Warum Brainstorming nicht funktioniert:Windstille im Kopf

Seit etwa 60 Jahren setzen sich Gruppen mit dem Ziel zusammen, einen Sturm der Ideen in den Hirnen der Anwesenden zu entfachen. Fast genauso lange wissen Psychologen: Brainstorming hemmt die Kreativität, statt sie zu stimulieren. Warum bleibt die Methode trotzdem so populär?

Sebastian Herrmann

Manche Gedanken streunen durch die Welt und niemand vermag sie einzufangen. Vor mehr als 60 Jahren ließ Alex Osborn so eine Idee von der Leine - und seitdem hechelt die psychologische Forschung diesem Einfall hinterher. 1948 veröffentlichte der Werber und Journalist aus New York ein Buch, das zum Überraschungsbestseller und zu einer der einflussreichsten Managerfibeln der vergangenen Jahrzehnte wurde.
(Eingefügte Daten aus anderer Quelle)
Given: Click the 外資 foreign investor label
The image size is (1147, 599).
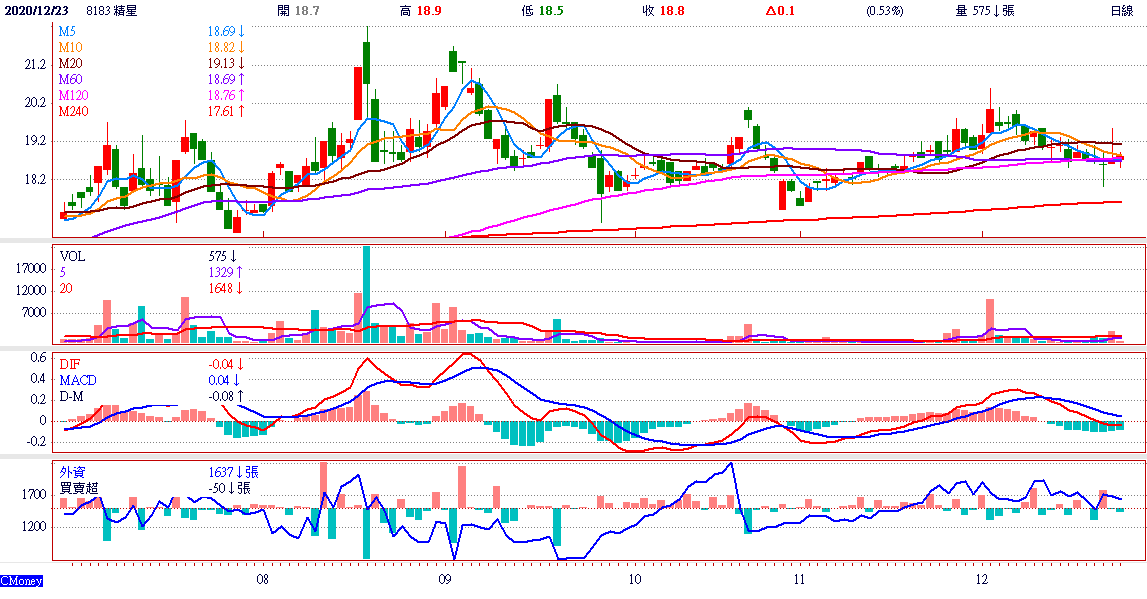Looking at the screenshot, I should [x=72, y=472].

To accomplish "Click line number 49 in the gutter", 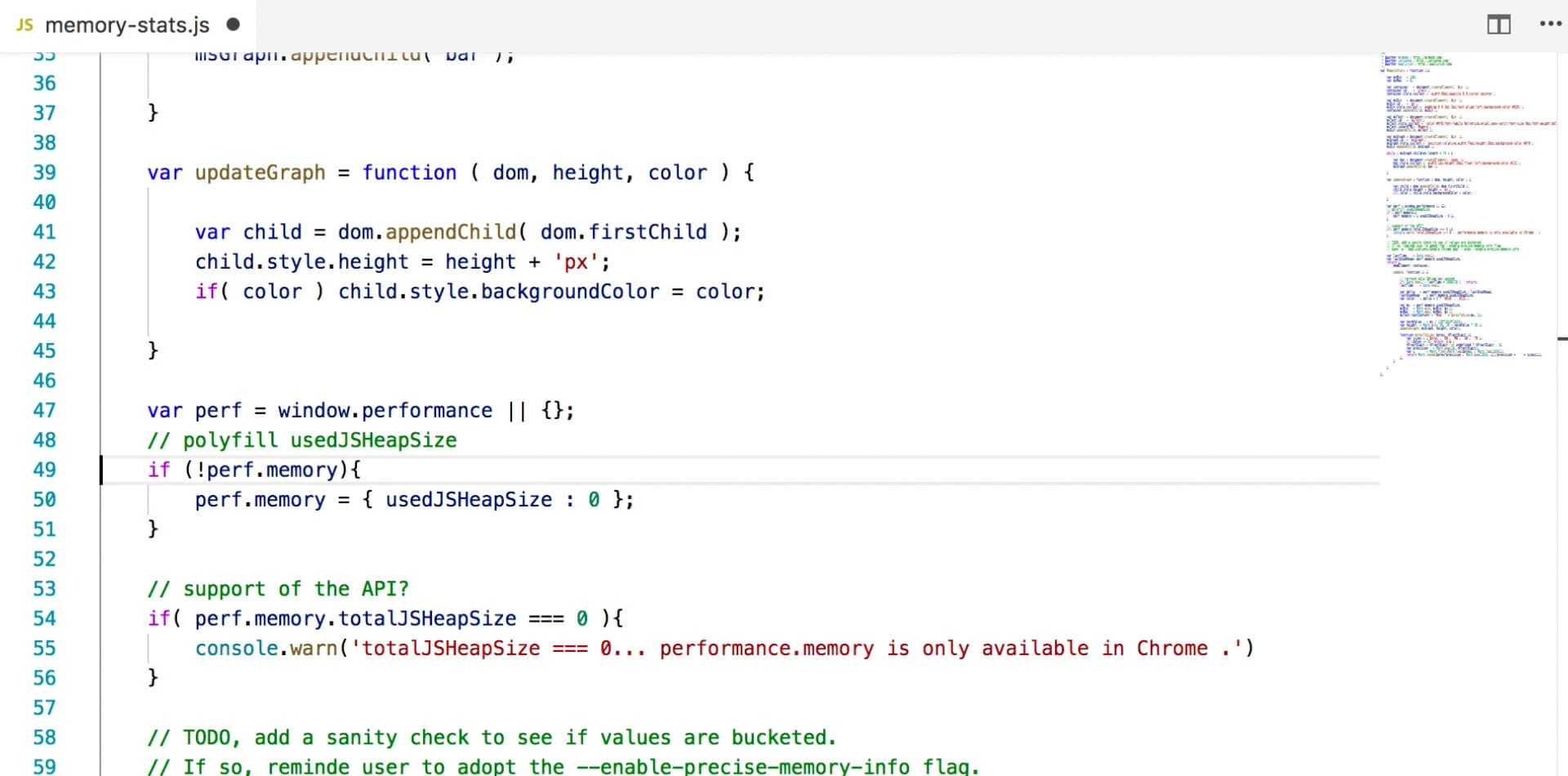I will [45, 470].
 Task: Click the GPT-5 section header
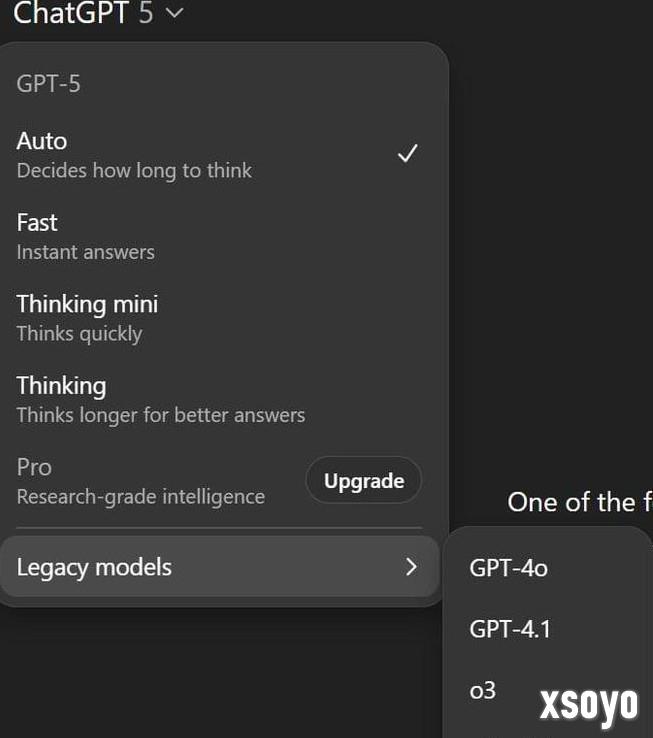[49, 84]
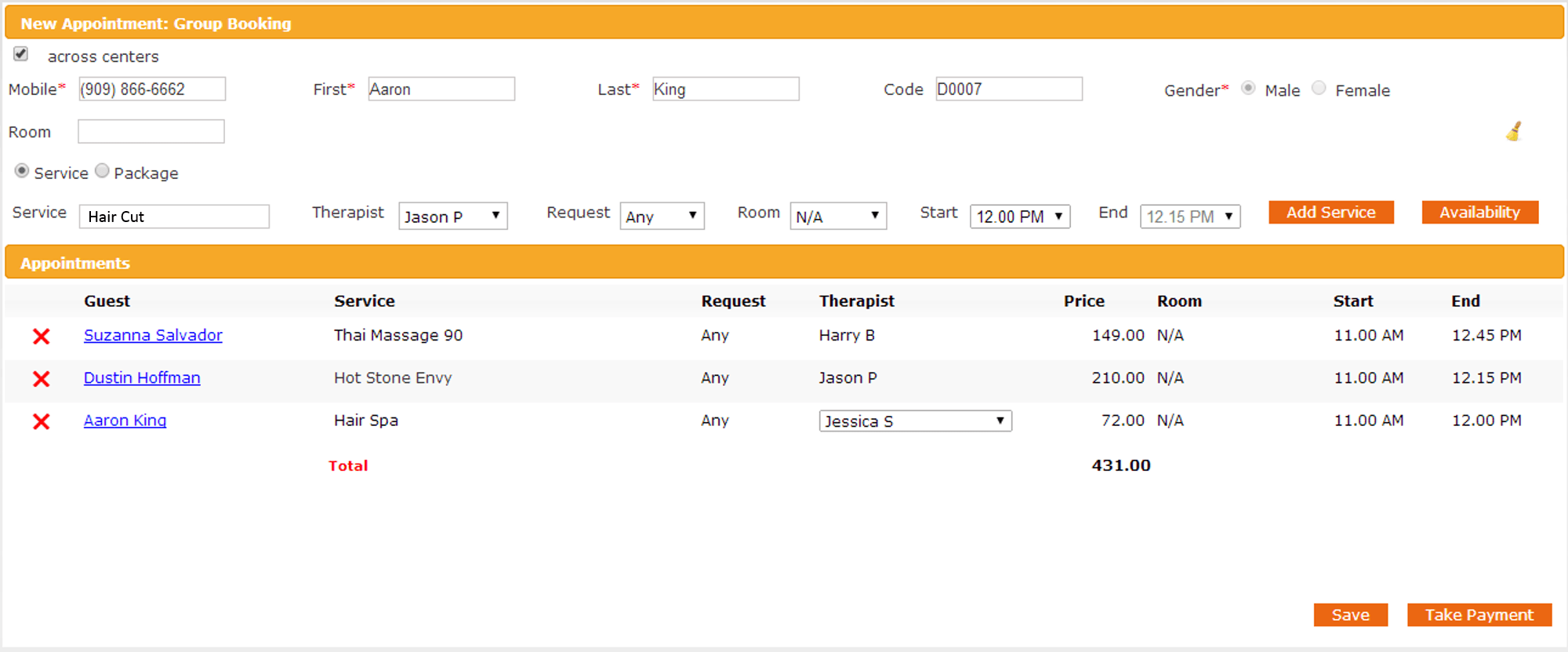
Task: Open the Room N/A dropdown
Action: 837,217
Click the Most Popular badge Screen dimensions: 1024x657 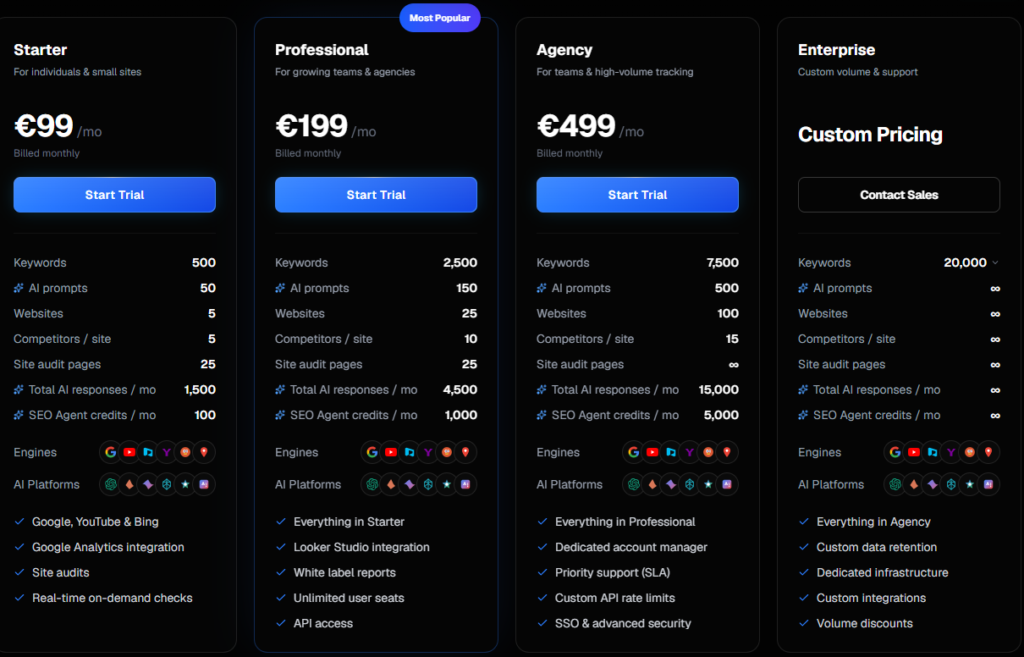click(440, 18)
In Kapitel 33 von "Your Creative Power" entwickelte Osborn jenes Konzept, das bis heute unzählige Anhänger und Anwender findet. Um viele und vor allem kreative Ideen zu produzieren, predigte er darin, möge man sich in einer Gruppe zusammensetzen und einen Sturm in den Gehirnen der Anwesenden entfachen: Das Konzept des Brainstormings war geboren.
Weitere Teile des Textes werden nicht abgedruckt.